**Problem to work on**. Each line below from the one containing "You are a computer-use" through the one containing "Instruction: Open notifications bell icon" is to be given again exactly, and no line outside that span.

**Records to process**.

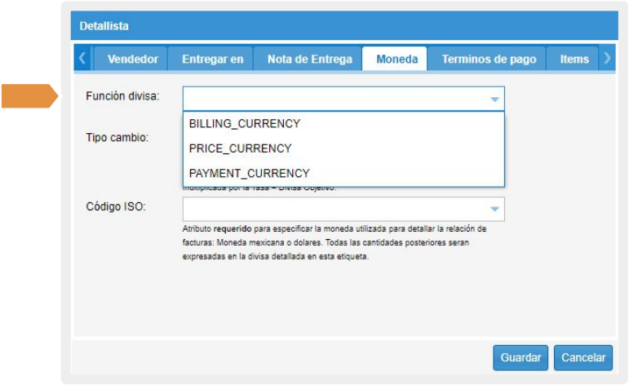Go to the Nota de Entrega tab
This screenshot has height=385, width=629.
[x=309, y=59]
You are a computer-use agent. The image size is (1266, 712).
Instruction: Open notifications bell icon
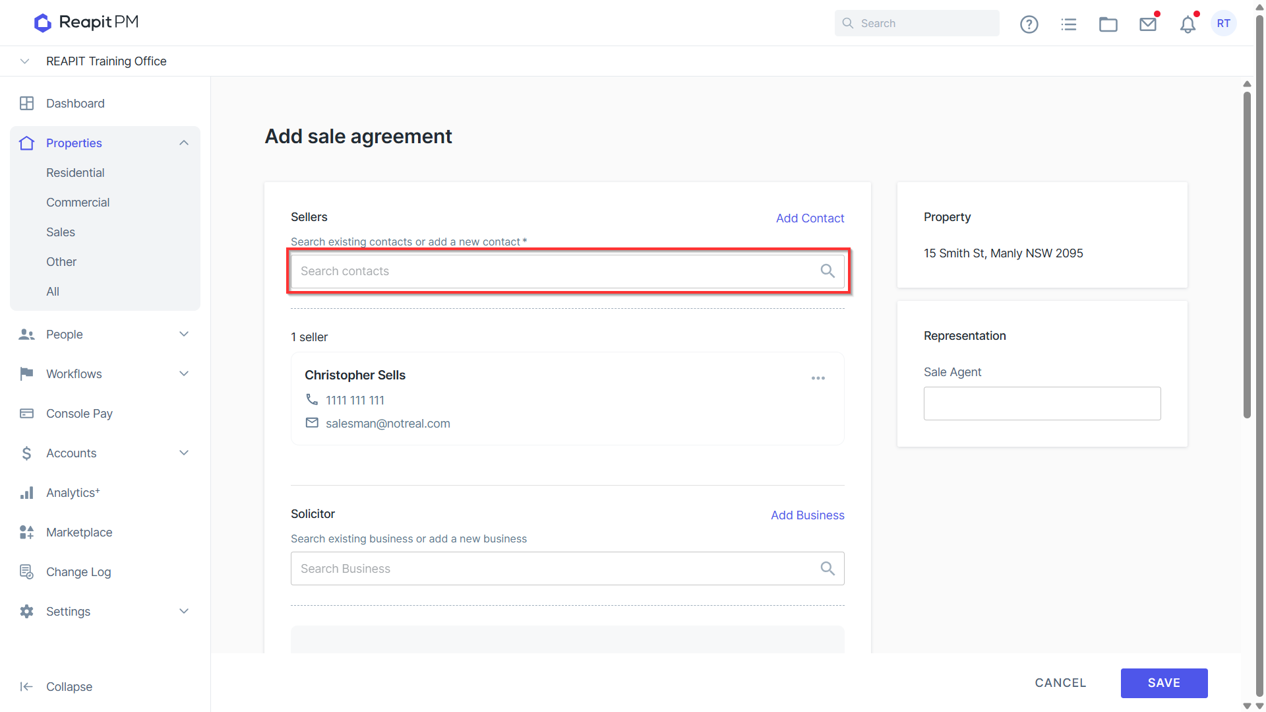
--
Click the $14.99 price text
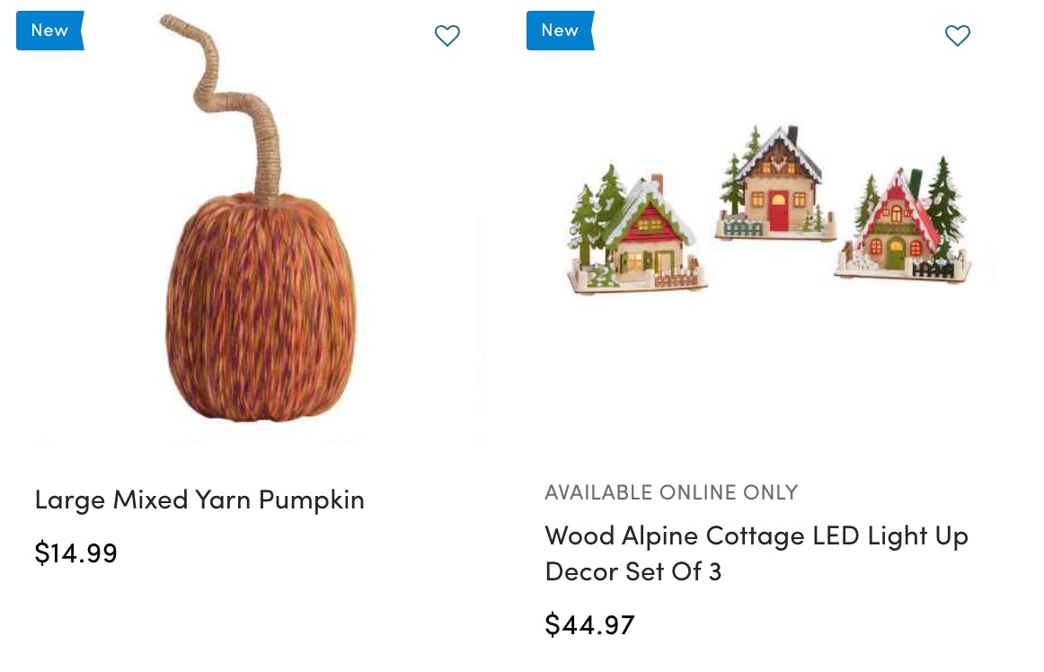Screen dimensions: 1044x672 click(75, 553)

**Problem solution**.
You are a computer-use agent. The image size is (1266, 712).
Instruction: Open notifications bell icon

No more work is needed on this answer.